Será que a maior utilização da pena de prisão é uma medida eficaz na redução do crime?
- CrimiThink
- 21 de out. de 2020
- 9 min de leitura
Algo que se costuma popularmente ouvir quando há um aumento (ou aparente aumento) do crime é que "as penas a ser aplicadas aos criminosos são demasiado brandas", não exercendo um verdadeiro efeito dissuasor, ou então que "a maioria comete crimes porque sabem que não vão presos". Especificamente, tende a ser suportada a ideia de que aquilo que é necessário é que haja um aumento do recurso à pena de prisão e/ou da sua severidade por forma a contrariar esse aumento do crime e se recuperar a estabilidade.
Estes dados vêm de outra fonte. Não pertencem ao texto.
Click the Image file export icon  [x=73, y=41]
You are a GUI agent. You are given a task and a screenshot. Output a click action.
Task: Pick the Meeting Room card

Politicamente, a principal estratégia levada a cabo por alguns governos (por exemplo, os EUA), sobretudo a partir dos anos 80, também tem sido a de aumentar a punitividade e o recurso à pena de prisão como forma de tentar prevenir o crime (Zimring & Hawkins, 1995).
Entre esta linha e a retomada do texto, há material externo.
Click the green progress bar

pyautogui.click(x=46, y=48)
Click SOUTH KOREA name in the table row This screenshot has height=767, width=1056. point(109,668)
Mas afinal qual será o verdadeiro impacto da utilização da pena de prisão no crime?
Antes de mais, precisamos de perceber de que forma é que a pena de prisão pode impactar o crime. Então:
Primeiro, pode servir como mecanismo de dissuasão geral na medida em que a ameaça da aplicação da pena pode ter um efeito dissuasivo geral na população, reduzindo as taxas de crime. Os defensores da teoria da dissuasão tendem a argumentar que quanto mais severa a pena, maior o seu efeito dissuasivo geral.
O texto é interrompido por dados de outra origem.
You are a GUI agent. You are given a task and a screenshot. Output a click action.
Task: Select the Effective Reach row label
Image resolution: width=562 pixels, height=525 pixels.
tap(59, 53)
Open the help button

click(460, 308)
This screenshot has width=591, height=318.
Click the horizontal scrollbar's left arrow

Pode ter um efeito dissuasivo específico sobre o criminoso uma vez que, ao ser aplicada uma pena de prisão efetiva, o delinquente irá, eventualmente, abster-se de cometer futuros crimes devido aos profundos impactos negativos da pena de prisão;
Pode servir como mecanismo de reabilitação, procurando intervir sobre as necessidades criminógenas do indivíduo. Neste artigo não iremos aprofundar este tema por acharmos merecer o destaque de outro artigo. Por agora digamos apenas que o tratamento reabilitativo cognitivo-comportamental dirigido às necessidades criminógenas tem demonstrado efeitos positivos, ainda que variáveis, quer em contexto prisional, quer na comunidade, embora haja algumas meta-análises que registem um maior efeito do tratamento na comunidade (Lipsey & Cullen, 2007).
Por último, a prisão pode servir como mecanismo de incapacitação, uma vez que, estando um indivíduo preso não tem possibilidade de cometer novos crimes;

O que diz a evidência?
Dissuasão geral
Comecemos então pelos efeitos da pena enquanto mecanismo de dissuasão geral. E aqui falaremos do efeito dissuasivo da punição em geral, não exclusivamente da pena de prisão. Os resultados dos estudos têm demonstrado grande variabilidade, o que se deve em parte não só à sua qualidade metodológica, mas também às características dos autores (Dölling, Entorf, Hermann & Rupp, 2009; Pratt, Cullen, Blevins, Daigle & Madensen, 2006).
Por um lado é inegável que o sistema de justiça exerce uma certa influência sobre a comunidade. Caso não houvessem consequências nem risco associados ao cometimento de crimes uma considerável parte da população cometeria esses crimes (Doob & Webster, 2003). No entanto, é preciso perceber que aspeto da punição tem um maior poder dissuasivo. Ou seja, quando se procura perceber o efeito dissuasivo de uma sanção após o cometimento deve-se ter em conta 3 variáveis:
A severidade dessa sanção;
A celeridade com que a sanção é aplicada;
A certeza de que se seguirá uma sanção após o cometimento do crime.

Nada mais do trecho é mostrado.